Bizden istenen seçim; ABD, AB, İMF ve TÜSİAD’ın isteklerinin kim tarafından uygulanacağını ve bizi kimin sömüreceğini seçmemizden başka bir şey değildir.

Sermayenin “Genç”, “Yeni” ve “Ak” partileri

‘99 seçimleri sonrası iktidara gelen 57. DSP-MHP-ANAP hükümetinin sonu kendinden önceki hükümet partilerinden pek farklı olmadı. Geçen seçimlerde yüzde 22 oy alarak birinci parti olan DSP bugünkü anketlerde yüzde birlerde, yine diğer hükümet ortakları da DSP ile aynı kaderi paylaşarak barajın altına düşmüş durumda. Dünün bu en büyük üç partisi 3 yıllık uygulamalarının sonucu olarak şimdiden sandığa gömülecek durumda.

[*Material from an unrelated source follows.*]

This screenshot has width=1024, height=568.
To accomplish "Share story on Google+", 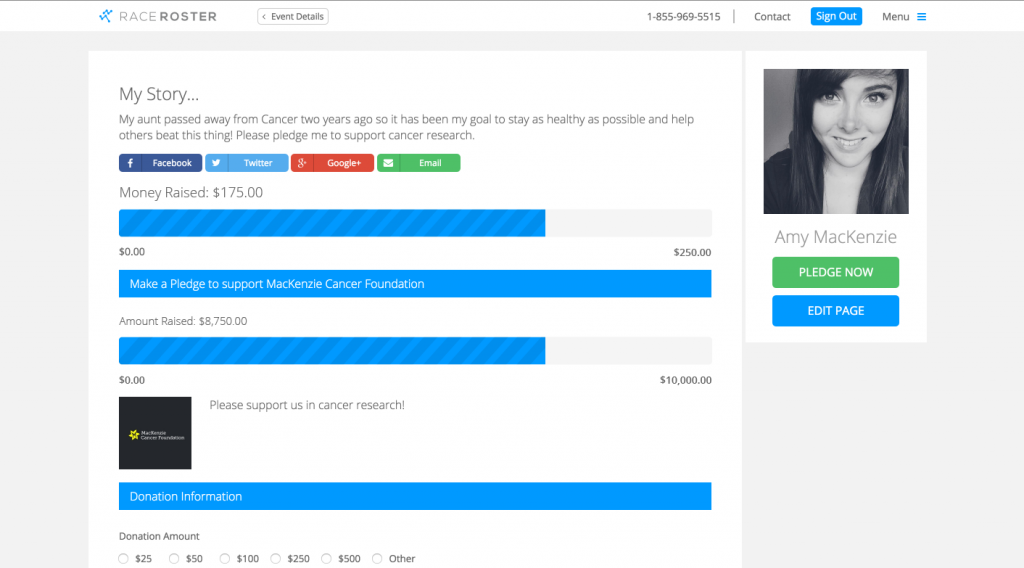I will pyautogui.click(x=332, y=163).
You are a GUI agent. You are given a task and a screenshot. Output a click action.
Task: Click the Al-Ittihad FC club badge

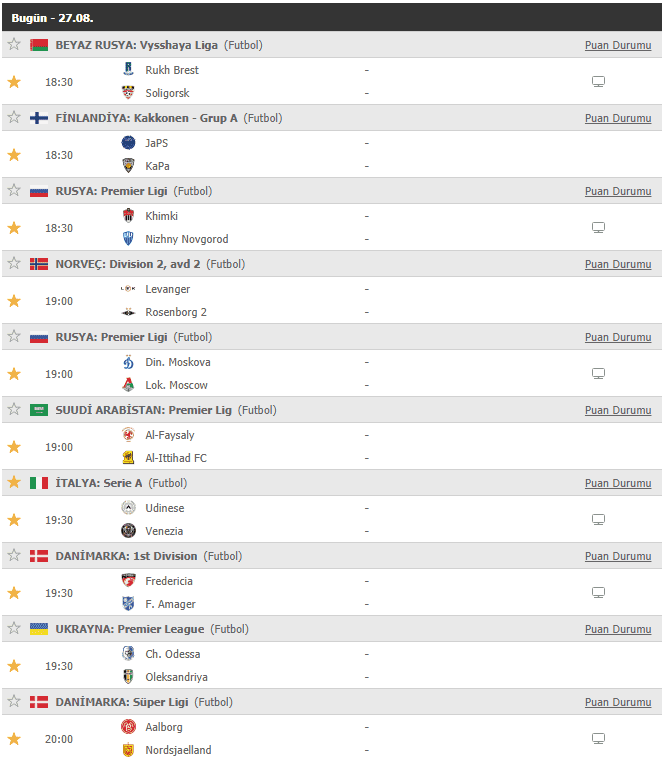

Hükümetin dışında olan partilerin büyük bir bölümü için de benzer bir durum söz konusu. Bu nedenle bu partilere güvenini yitiren seçmenin düzen sınırları içinde tutulması için yerine yalnızca ismi yeni olan bir takım partiler konuyor. Bu partilere konulan isimlere ve kullandıkları argümanlara bakmak ise, gençliği kazanabilmeye yönelik yaptıkları hesapları görmeye yetiyor. Bunların başında ise AKP, YTP ve Genç Parti geliyor. AKP ve YTP’nin kadrolarının tümünün dünün SP ve DSP’sinde olduğu düşünüldüğünde, değil politik bakımdan kişi olarak da hiçbir yenilikleri olmadığı görülüyor. Bu partilerin kurucuları yıllardır düzen siyasetinin tanıdık yüzleridir. Milletvekilliğinden belediye başkanlığına, bakanlığa kadar birçok yerde görev yapmışlardır. Bu g&oml;revleri sırasında işçi ve emekçi halkın, gençliğin sorunlarıyla ne kadar ilgilendikleri ortadadır. Bu iki partinin yeniliği açısından söylenilebilecek tek şey ABD ve AB’ye uşaklıkta, İMF programlarına bağlılıkta, DSP ve SP’den daha iddialı olduklarıdır. Gelelim Genç Parti ve lideri Cem Uzan’a; çünkü içlerinden siyaset arenasının tek “yeni”si o. Holdinglerin, gazetelerin, bankaların, televizyon veradyoların patronluğundan sonra parti liderliğine de soyunan Cem Uzan’ı biraz da yakından tanıyalım.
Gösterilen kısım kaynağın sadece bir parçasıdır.